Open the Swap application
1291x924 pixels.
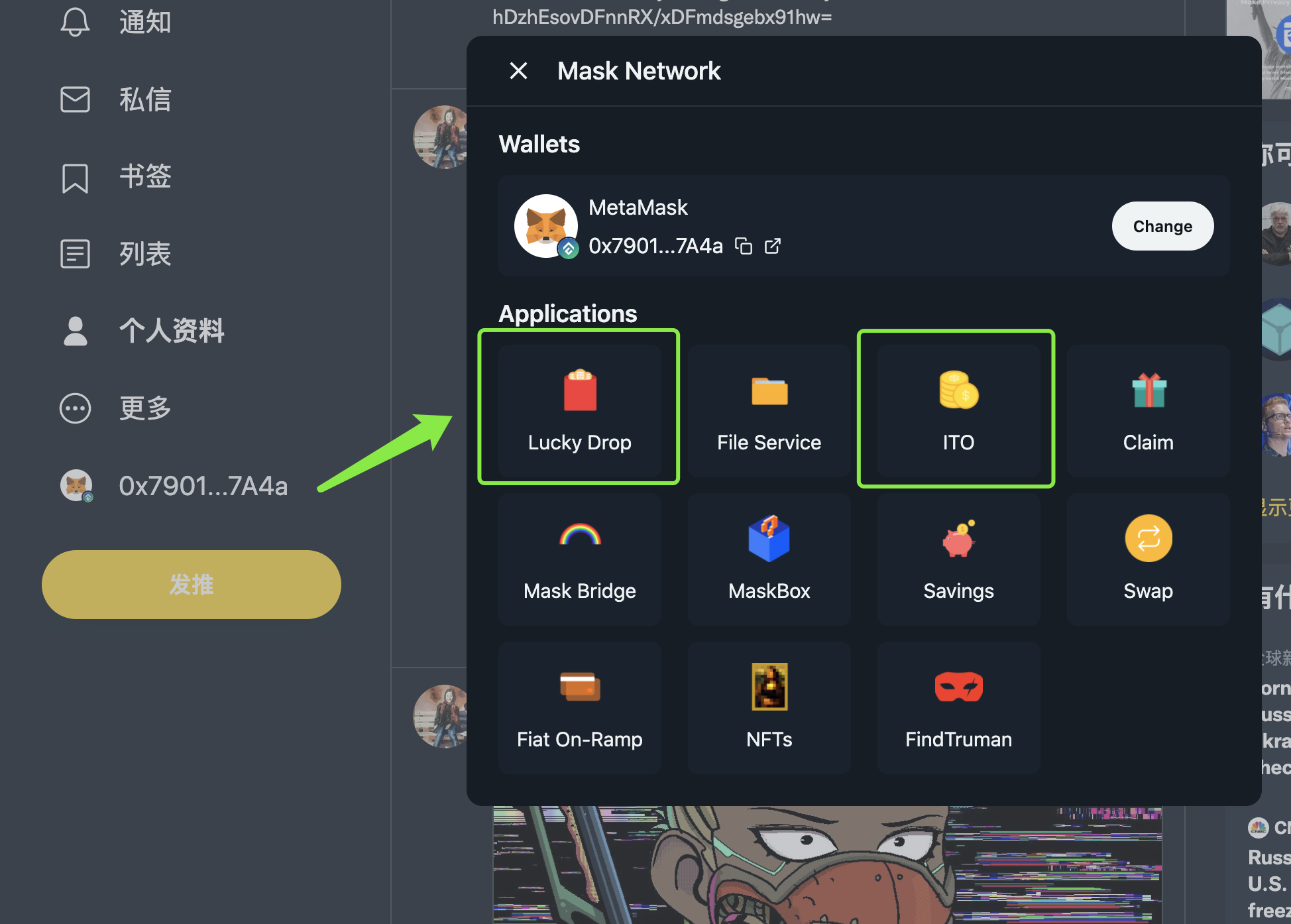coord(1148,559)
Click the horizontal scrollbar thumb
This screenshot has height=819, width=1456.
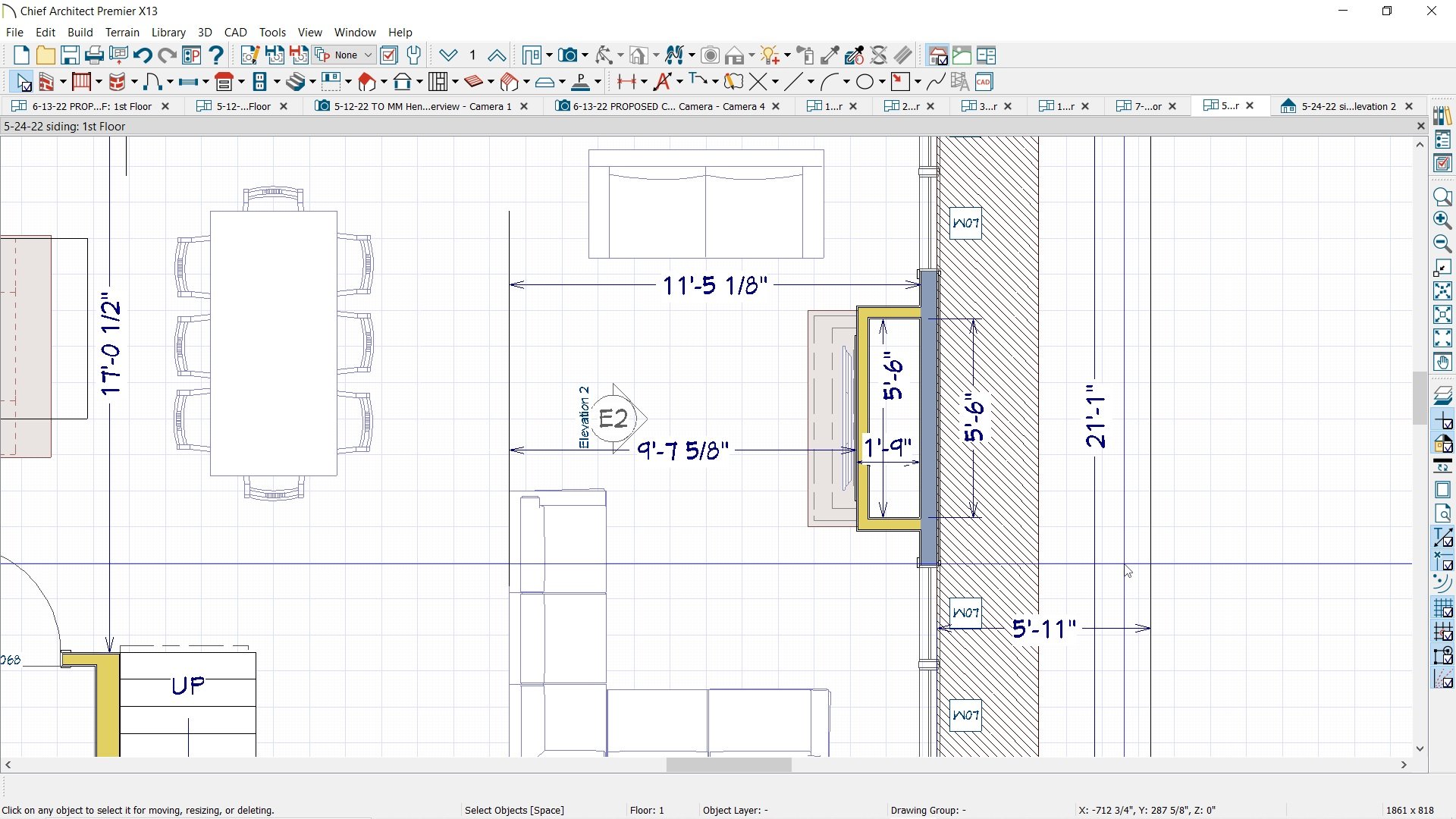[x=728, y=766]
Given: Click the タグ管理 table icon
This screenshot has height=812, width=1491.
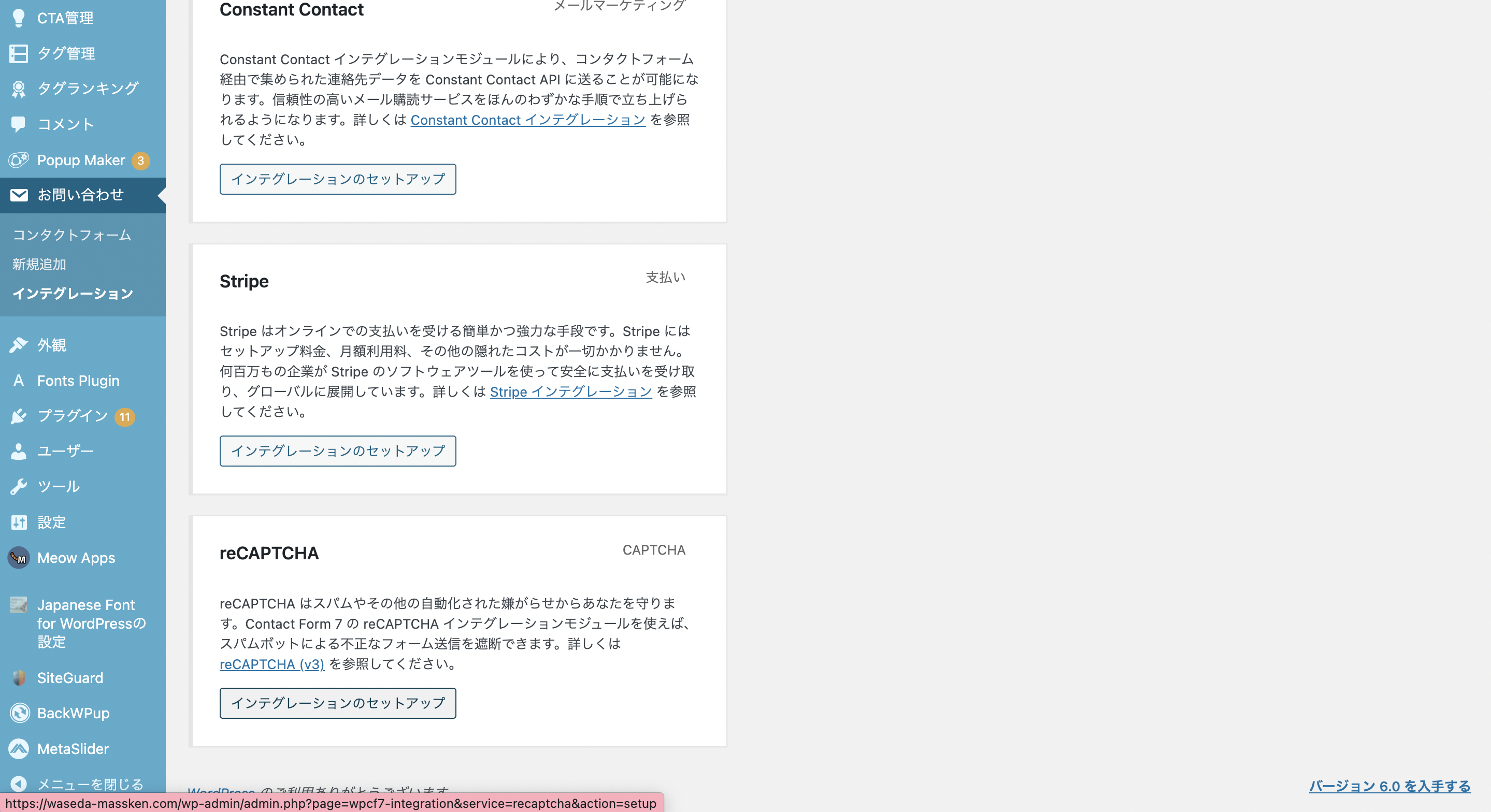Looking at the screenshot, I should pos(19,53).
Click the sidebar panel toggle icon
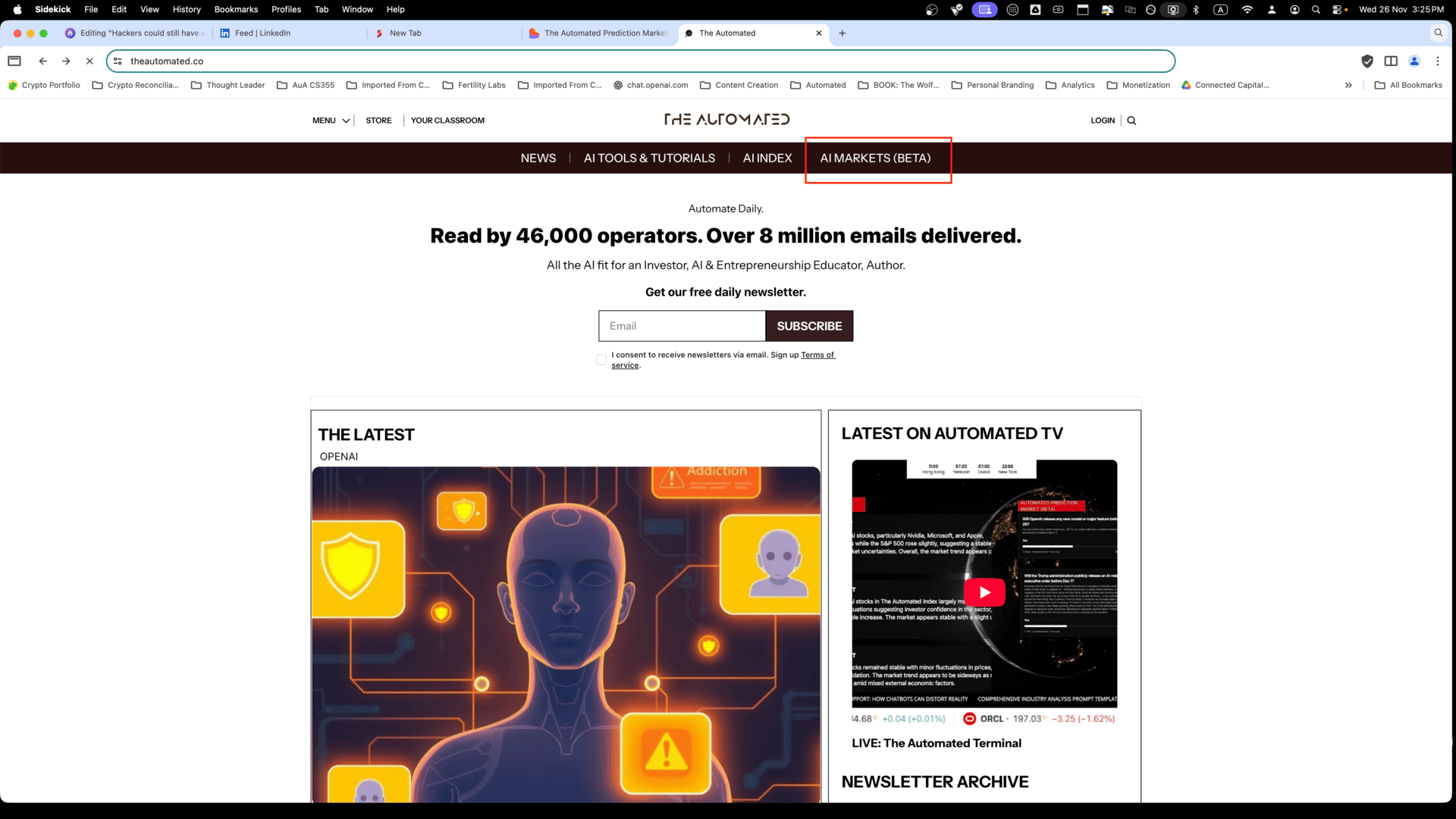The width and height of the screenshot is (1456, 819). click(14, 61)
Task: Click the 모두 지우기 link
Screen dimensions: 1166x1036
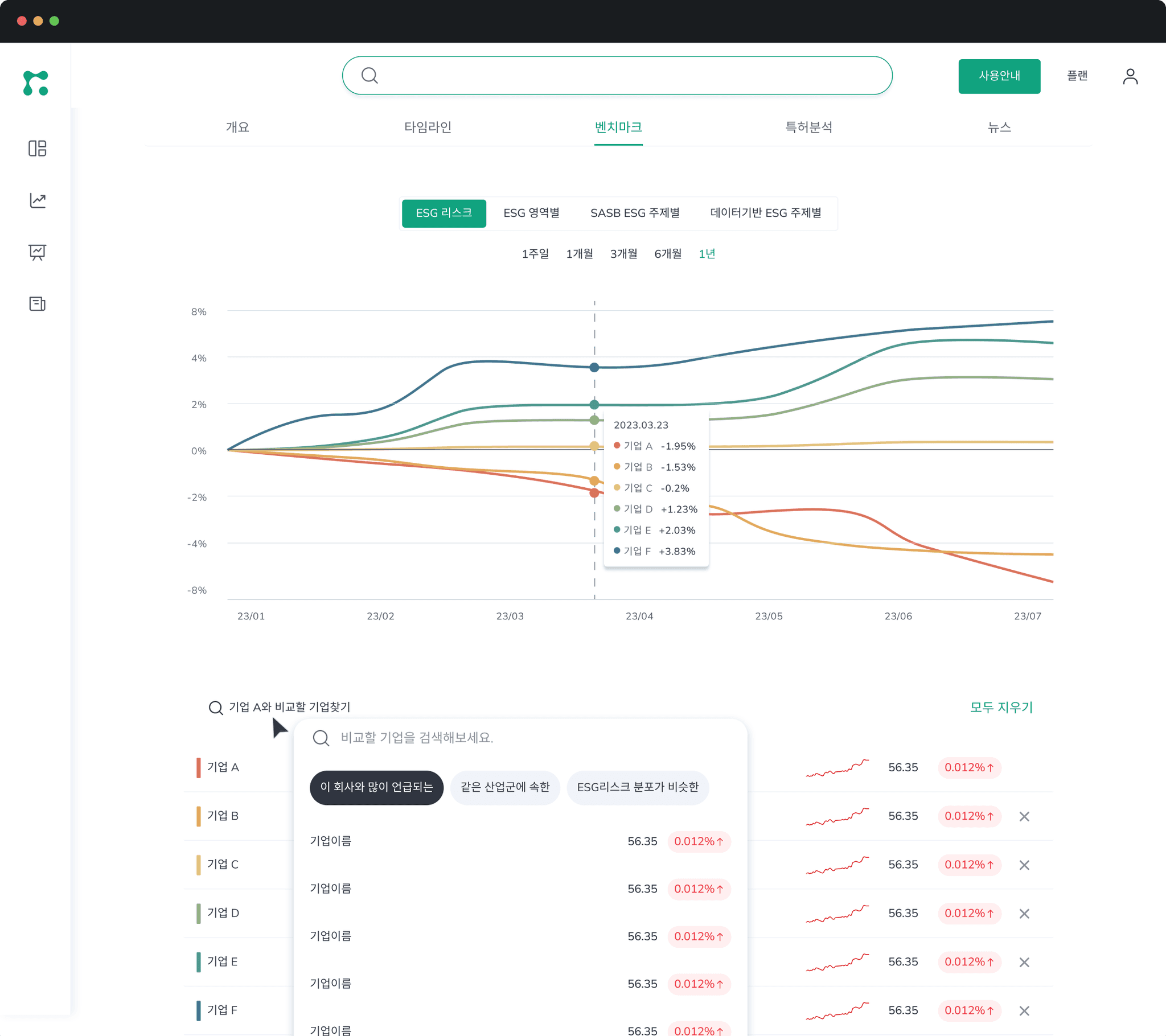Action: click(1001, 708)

————

Skip the pictures and print exactly the lines from the one containing "Given: Click the タグ管理 table icon" through the end of the records above.

Given: Click the タグ管理 table icon
This screenshot has height=812, width=1491.
Looking at the screenshot, I should pos(19,53).
Click the sidebar panel toggle icon
The width and height of the screenshot is (1456, 819). click(14, 61)
Task: Click the 모두 지우기 link
Screen dimensions: 1166x1036
Action: click(1001, 708)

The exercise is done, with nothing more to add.